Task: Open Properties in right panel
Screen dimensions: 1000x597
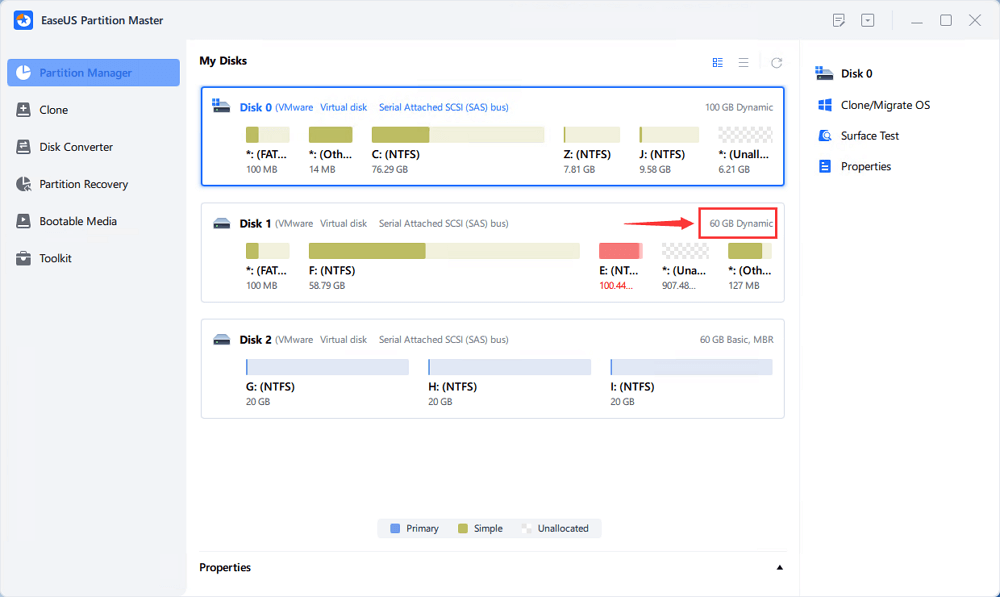Action: [x=865, y=167]
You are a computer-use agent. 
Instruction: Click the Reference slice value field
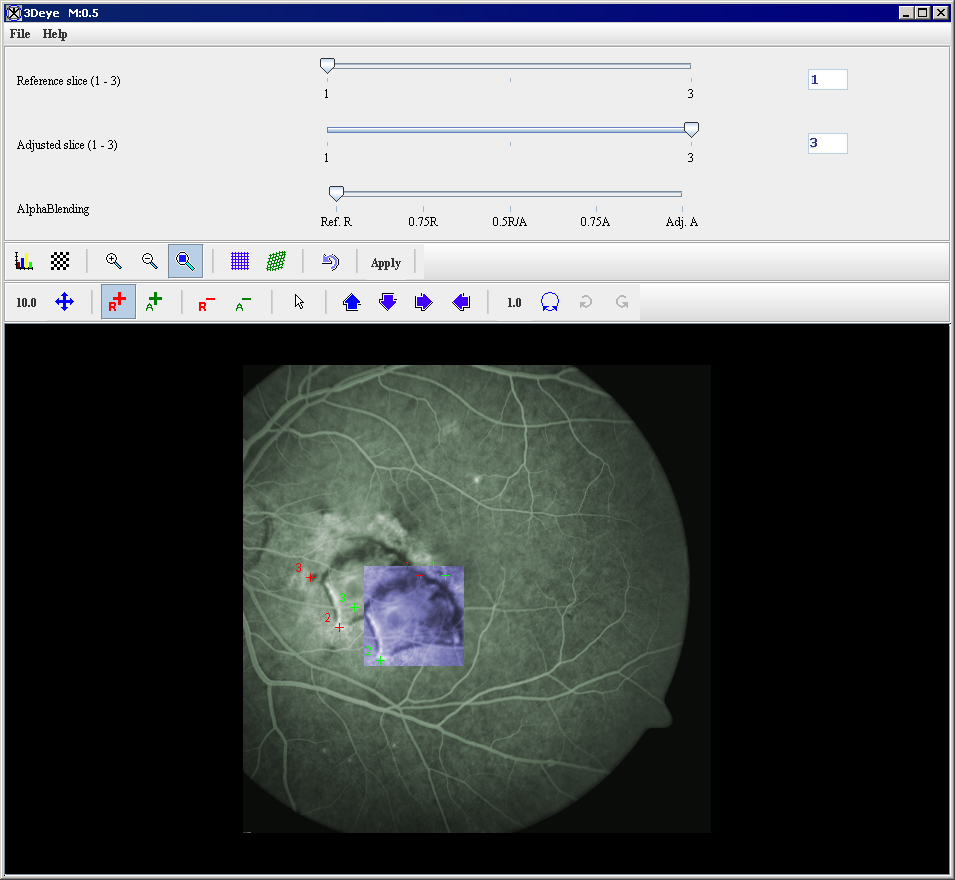point(827,80)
-*-
→ **ABOUT THIS TASK**
All of the entries above need to be repeated exactly, minus the pictures.

→ **ANSWER TO THE EXERCISE**
Task: Open Properties in right panel
Screen dimensions: 1000x597
Action: [x=865, y=167]
You are a computer-use agent. 
Instruction: Click the Reference slice value field
point(827,80)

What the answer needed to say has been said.